## Line Chart: Accuracy vs. Attack Ratio for Different Federated Learning Algorithms
### Overview
The image is a line chart comparing the accuracy of different federated learning algorithms as the attack ratio increases. The x-axis represents the attack ratio (percentage), and the y-axis represents the accuracy (percentage). Several algorithms are compared: FedAvg, ShieldFL, PBFL, Median, Biscotti, FoolsGold, and "Ours".
### Components/Axes
* **X-axis:** Attack ratio (%), with markers at 0, 10, 20, 30, 40, and 50.
* **Y-axis:** Accuracy (%), with markers at 10, 20, 30, 40, 50, 60, 70, and 80.
* **Legend:** Located on the left side of the chart, listing the algorithms and their corresponding line colors and markers:
* FedAvg (blue squares)
* ShieldFL (orange diamonds)
* PBFL (green triangles)
* Median (purple pentagons)
* Biscotti (gray stars)
* FoolsGold (brown inverted triangles)
* Ours (red circles)
### Detailed Analysis
* **FedAvg (blue squares):** The accuracy of FedAvg decreases significantly as the attack ratio increases.
* At 0% attack ratio, accuracy is approximately 80%.
* At 20% attack ratio, accuracy is approximately 50%.
* At 30% attack ratio, accuracy is approximately 15%.
* At 40% attack ratio, accuracy is approximately 10%.
* At 50% attack ratio, accuracy is approximately 10%.
* **ShieldFL (orange diamonds):** The accuracy of ShieldFL also decreases with increasing attack ratio, but not as drastically as FedAvg.
* At 0% attack ratio, accuracy is approximately 80%.
* At 20% attack ratio, accuracy is approximately 75%.
* At 30% attack ratio, accuracy is approximately 75%.
* At 40% attack ratio, accuracy is approximately 70%.
* At 50% attack ratio, accuracy is approximately 15%.
* **PBFL (green triangles):** The accuracy of PBFL decreases with increasing attack ratio.
* At 0% attack ratio, accuracy is approximately 80%.
* At 20% attack ratio, accuracy is approximately 77%.
* At 30% attack ratio, accuracy is approximately 70%.
* At 40% attack ratio, accuracy is approximately 20%.
* At 50% attack ratio, accuracy is approximately 10%.
* **Median (purple pentagons):** The accuracy of Median decreases with increasing attack ratio.

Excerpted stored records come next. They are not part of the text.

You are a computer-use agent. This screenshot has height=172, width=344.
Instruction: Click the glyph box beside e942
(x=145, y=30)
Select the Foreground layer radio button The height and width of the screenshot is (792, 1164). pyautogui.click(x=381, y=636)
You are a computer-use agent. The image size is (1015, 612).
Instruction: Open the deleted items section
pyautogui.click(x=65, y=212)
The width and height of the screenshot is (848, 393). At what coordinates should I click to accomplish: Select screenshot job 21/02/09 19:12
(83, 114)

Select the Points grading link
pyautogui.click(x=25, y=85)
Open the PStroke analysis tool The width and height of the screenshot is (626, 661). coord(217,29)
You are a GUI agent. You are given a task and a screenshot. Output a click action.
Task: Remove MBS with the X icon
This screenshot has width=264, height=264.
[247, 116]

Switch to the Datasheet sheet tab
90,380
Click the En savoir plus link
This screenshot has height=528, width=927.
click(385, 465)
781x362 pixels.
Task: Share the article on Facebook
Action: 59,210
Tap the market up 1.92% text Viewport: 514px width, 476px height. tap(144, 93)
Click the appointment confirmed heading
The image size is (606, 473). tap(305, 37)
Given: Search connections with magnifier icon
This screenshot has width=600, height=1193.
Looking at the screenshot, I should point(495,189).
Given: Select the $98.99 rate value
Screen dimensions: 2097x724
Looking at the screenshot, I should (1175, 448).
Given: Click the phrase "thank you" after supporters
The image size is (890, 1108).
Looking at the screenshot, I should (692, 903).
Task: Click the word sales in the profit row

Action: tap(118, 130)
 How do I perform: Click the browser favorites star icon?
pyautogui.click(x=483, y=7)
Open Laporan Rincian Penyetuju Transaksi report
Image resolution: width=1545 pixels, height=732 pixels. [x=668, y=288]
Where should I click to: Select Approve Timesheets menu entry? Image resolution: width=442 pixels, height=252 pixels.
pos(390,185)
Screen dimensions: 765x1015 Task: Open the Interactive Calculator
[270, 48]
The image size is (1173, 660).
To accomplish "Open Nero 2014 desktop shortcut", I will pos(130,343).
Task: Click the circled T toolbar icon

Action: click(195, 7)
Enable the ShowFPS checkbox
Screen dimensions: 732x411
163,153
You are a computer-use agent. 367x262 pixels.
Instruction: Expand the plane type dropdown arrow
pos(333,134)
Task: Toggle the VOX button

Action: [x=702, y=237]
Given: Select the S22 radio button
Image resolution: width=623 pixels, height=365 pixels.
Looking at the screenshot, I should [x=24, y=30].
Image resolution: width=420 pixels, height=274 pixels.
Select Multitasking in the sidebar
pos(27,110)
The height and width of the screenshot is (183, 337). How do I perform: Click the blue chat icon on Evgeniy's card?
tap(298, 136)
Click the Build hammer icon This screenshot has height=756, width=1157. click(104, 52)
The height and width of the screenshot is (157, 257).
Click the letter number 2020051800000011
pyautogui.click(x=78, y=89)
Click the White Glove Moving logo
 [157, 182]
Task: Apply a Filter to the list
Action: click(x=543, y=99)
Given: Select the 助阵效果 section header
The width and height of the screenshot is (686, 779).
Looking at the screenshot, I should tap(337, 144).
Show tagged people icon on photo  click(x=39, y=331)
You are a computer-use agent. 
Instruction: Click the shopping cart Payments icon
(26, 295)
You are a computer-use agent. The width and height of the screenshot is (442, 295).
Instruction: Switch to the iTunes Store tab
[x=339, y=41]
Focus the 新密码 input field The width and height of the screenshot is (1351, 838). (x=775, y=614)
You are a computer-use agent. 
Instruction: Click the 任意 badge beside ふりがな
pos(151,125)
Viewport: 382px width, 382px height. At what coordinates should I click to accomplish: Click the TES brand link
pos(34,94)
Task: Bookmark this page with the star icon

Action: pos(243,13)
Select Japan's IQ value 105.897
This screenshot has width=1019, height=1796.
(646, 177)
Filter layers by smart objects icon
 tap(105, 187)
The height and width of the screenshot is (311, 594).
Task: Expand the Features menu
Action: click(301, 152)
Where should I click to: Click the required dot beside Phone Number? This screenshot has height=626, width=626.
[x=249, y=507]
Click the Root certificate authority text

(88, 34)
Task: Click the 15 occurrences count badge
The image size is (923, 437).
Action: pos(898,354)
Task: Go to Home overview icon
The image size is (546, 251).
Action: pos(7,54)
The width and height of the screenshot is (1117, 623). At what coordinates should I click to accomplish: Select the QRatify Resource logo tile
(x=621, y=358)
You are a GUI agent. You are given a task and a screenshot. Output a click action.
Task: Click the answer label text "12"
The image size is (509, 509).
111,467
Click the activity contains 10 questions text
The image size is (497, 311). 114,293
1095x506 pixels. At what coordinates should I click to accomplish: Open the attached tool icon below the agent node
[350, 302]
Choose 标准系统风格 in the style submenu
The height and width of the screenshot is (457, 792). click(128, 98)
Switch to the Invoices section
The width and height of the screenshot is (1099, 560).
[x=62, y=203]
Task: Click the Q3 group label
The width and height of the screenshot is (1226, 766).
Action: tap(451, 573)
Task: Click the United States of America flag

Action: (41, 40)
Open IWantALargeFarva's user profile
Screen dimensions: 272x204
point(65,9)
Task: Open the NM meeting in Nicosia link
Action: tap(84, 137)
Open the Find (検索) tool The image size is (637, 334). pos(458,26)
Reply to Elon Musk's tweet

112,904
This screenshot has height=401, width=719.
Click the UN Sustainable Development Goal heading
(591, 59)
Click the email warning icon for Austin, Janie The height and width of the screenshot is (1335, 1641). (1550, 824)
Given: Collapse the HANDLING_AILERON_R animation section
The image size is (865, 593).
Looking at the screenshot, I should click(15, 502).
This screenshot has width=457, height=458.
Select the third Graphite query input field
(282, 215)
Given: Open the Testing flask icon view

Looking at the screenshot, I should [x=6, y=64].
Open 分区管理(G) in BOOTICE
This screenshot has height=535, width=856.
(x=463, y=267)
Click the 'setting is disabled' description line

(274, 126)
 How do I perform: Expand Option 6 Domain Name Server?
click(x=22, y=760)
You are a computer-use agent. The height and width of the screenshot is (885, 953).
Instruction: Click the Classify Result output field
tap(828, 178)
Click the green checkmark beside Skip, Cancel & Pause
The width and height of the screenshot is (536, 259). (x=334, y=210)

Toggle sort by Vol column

* At 0% attack ratio, accuracy is approximately 80%.
* At 20% attack ratio, accuracy is approximately 78%.
* At 30% attack ratio, accuracy is approximately 75%.
* At 40% attack ratio, accuracy is approximately 57%.
* At 50% attack ratio, accuracy is approximately 15%.
* **Biscotti (gray stars):** The accuracy of Biscotti decreases with increasing attack ratio.
* At 0% attack ratio, accuracy is approximately 80%.
* At 20% attack ratio, accuracy is approximately 78%.
* At 30% attack ratio, accuracy is approximately 40%.
* At 40% attack ratio, accuracy is approximately 30%.
* At 50% attack ratio, accuracy is approximately 15%.
* **FoolsGold (brown inverted triangles):** The accuracy of FoolsGold decreases significantly as the attack ratio increases.
* At 0% attack ratio, accuracy is approximately 80%.
* At 10% attack ratio, accuracy is approximately 68%.
* At 20% attack ratio, accuracy is approximately 58%.
* At 40% attack ratio, accuracy is approximately 28%.
* At 50% attack ratio, accuracy is approximately 10%.
* **Ours (red circles):** The accuracy of "Ours" remains relatively constant regardless of the attack ratio.
* At 0% attack ratio, accuracy is approximately 80%.
* At 50% attack ratio, accuracy is approximately 78%.
### Key Observations
* The "Ours" algorithm consistently maintains high accuracy, even with increasing attack ratios.
* FedAvg, FoolsGold, PBFL, Median, Biscotti, and ShieldFL are all negatively impacted by increasing attack ratios, with varying degrees of severity.
* FedAvg experiences the most significant drop in accuracy as the attack ratio increases.
### Interpretation
The chart demonstrates the vulnerability of different federated learning algorithms to attacks. The "Ours" algorithm appears to be the most robust against attacks, maintaining a high level of accuracy even with a high attack ratio. The other algorithms, particularly FedAvg and FoolsGold, are significantly affected by increasing attack ratios, indicating their susceptibility to malicious actors. This suggests that the "Ours" algorithm incorporates mechanisms to mitigate the impact of attacks, making it a more reliable choice in adversarial environments. The data highlights the importance of developing robust federated learning algorithms that can withstand attacks and maintain accuracy.